In both cases, only light growth of C. auris was demonstrated. Taken together with the rest of the cultures and the clinical scenario, the C. auris infections were consistent with mixed polymicrobial infections involving other common healthcare-associated bacterial pathogens. Both cases were treated with micafungin, with Patient 1 never clearing the infection, as demonstrated by recurrent light growth, and Patient 2 not being re-cultured. Patient 2 was subsequently treated with an extended course of posaconazole in the outpatient setting for further therapy. Both patients were otherwise treated conventionally for their abscesses, and did not develop more invasive or disseminated C. auris infection. In both cases, it appeared that C. auris had a minor role in the overall course of infection, since neither patient developed fungemia nor severe local invasion from C. auris.

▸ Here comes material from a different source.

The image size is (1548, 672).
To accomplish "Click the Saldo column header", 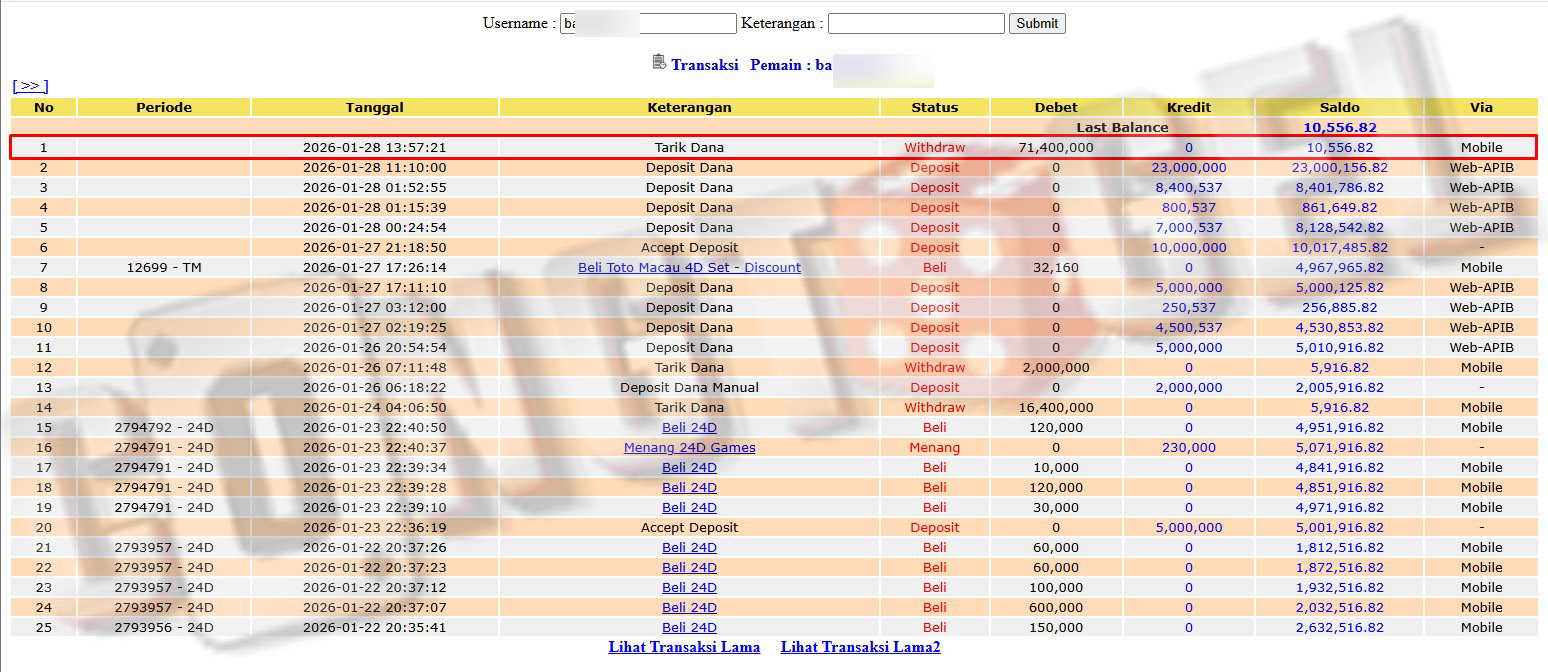I will (1339, 107).
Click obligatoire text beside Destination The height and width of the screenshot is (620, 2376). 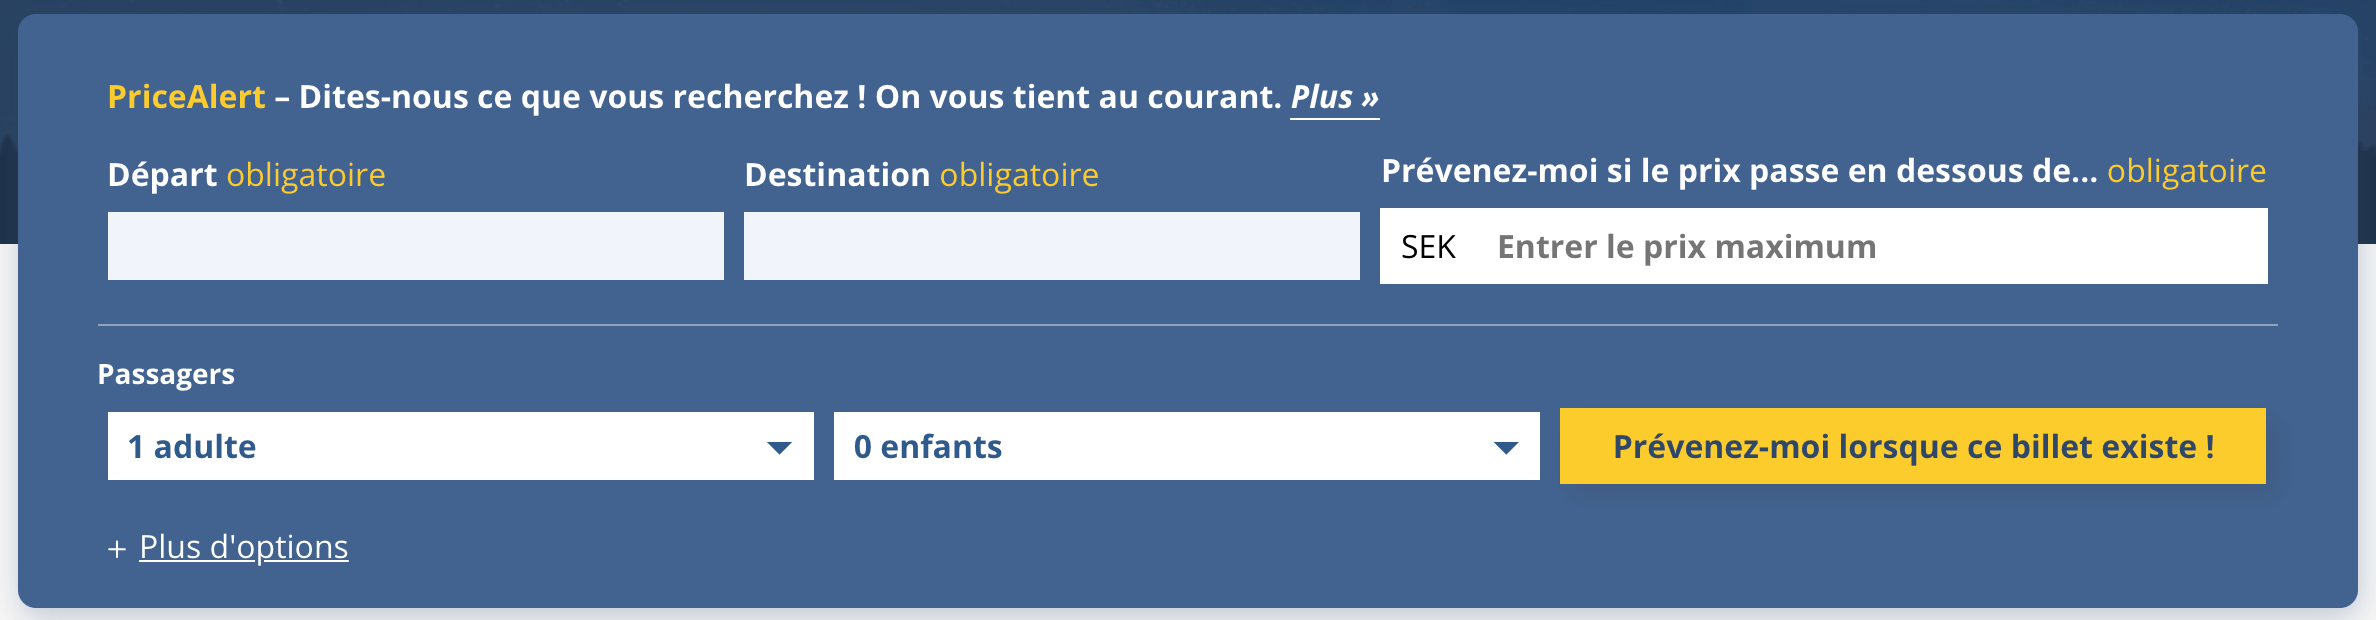[x=1019, y=175]
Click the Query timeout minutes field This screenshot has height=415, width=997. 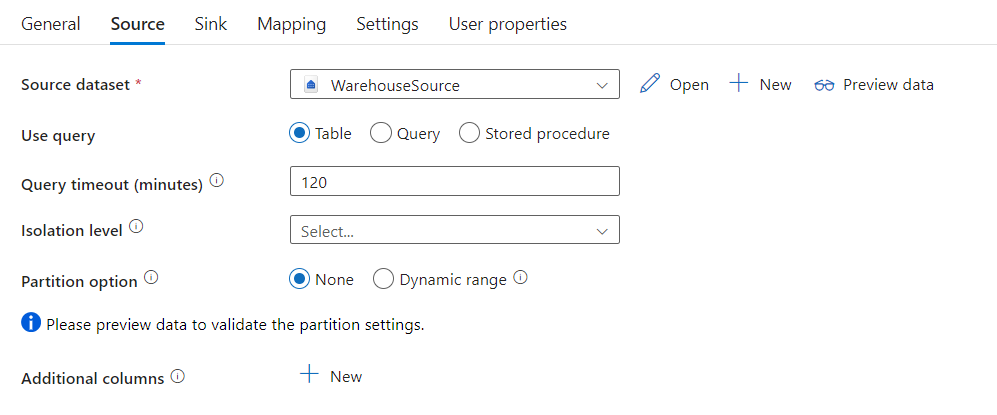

Data from the Nevada Department of Health and Human Services indicates that within the state of Nevada (as of 13 January 2025), most cases of C. auris colonization or clinical infection were noted to be in southern Nevada, particularly Las Vegas. Across the hospitals in northern Nevada, there have been only three confirmed clinical cases and seven additional cases of C. auris colonization in the same time period. With the known burden of C. auris in healthcare facilities in Las Vegas, the patients’ recent travel to Las Vegas, and the confirmed stay of Patient 2 at an acute care hospital with a C. auris outbreak, it is highly likely the patients in this report acquired C. auris in southern Nevada. This hypothesis was confirmed using genotyping and clade analysis performed by the Nevada State Public Health Lab, demonstrating direct clonal acquisition and spread from one region of the state to the northern part of the state, a distance of approximately 450 miles. Finally, with the nosocomial nature of C. auris, and the confirmed hospital stays for both patients in Las Vegas, it is highly likely that the source of the acquisition was at the Las Vegas healthcare facility.
5. Conclusions
In the two cases of C. auris in our facility, both were found to belong to clade III and demonstrated resistance to fluconazole. Both cases had recent travel to Las Vegas, and most likely acquired C. auris at a healthcare facility there, which was subsequently confirmed through genome sequencing. Facilities at the center of the fungal outbreak and facilities accepting transfers from high-burden areas should be aware of the consequences of fungal spread and ensure appropriate testing for patients upon transfer. A high degree of suspicion and screening of patients should be continued for C. auris during the next stages of the geographic spread of C. auris. If C. auris is identified, isolation precautions should be implemented due to the ease of spread of this nosocomial, opportunistic fungus.
Strengths and Limitations
Strengths include the ability to see a high proportion of the clinical cases in northern Nevada and the ability to genetically identify the isolates as identical to the clades present in the greater Las Vegas area. Weaknesses include the paucity of total cases and limited follow up for the living patient.